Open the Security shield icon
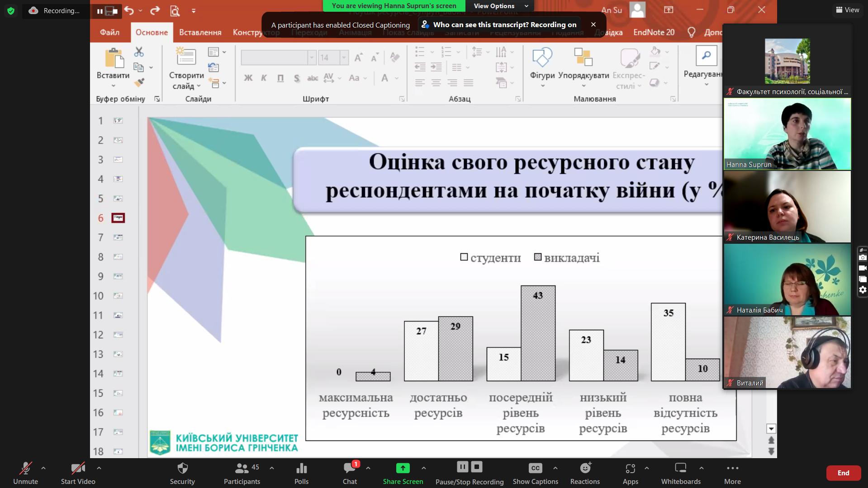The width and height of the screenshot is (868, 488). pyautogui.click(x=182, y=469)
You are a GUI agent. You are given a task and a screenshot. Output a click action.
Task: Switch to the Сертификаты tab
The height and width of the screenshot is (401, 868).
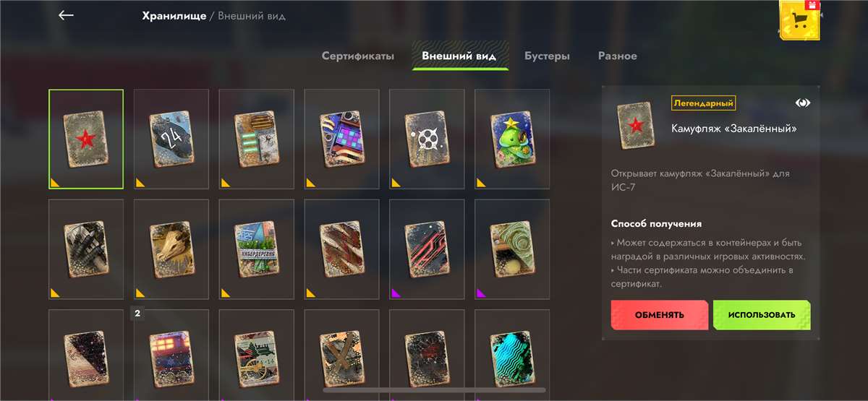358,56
───
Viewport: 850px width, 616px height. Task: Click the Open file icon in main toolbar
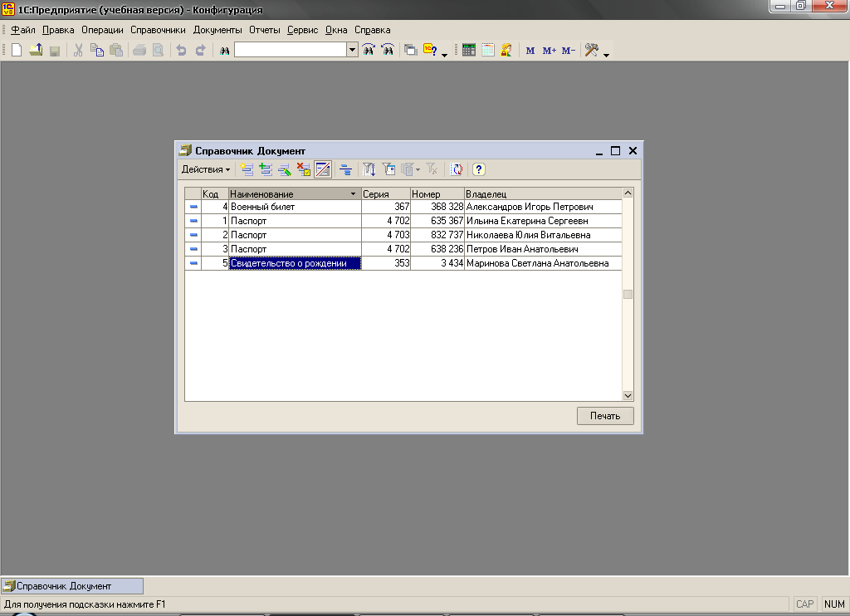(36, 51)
───
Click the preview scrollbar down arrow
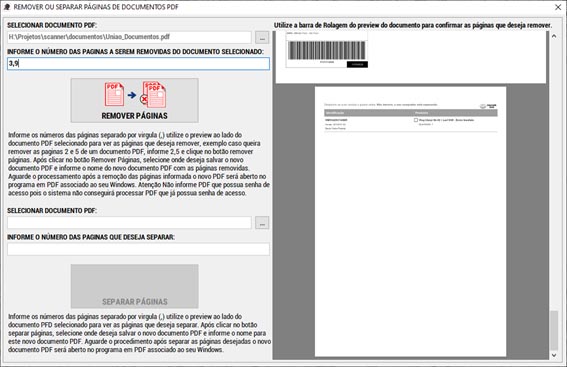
───
*Description of the task:* Give back exactly the lines above from the one with "Open the Security shield icon" through the one with "Task: Switch to the Сертификаты tab", both included. Pictures don't belong in the copy.

*Exercise answer:*
Open the Security shield icon
The width and height of the screenshot is (868, 488). pyautogui.click(x=182, y=469)
You are a GUI agent. You are given a task and a screenshot. Output a click action.
Task: Switch to the Сертификаты tab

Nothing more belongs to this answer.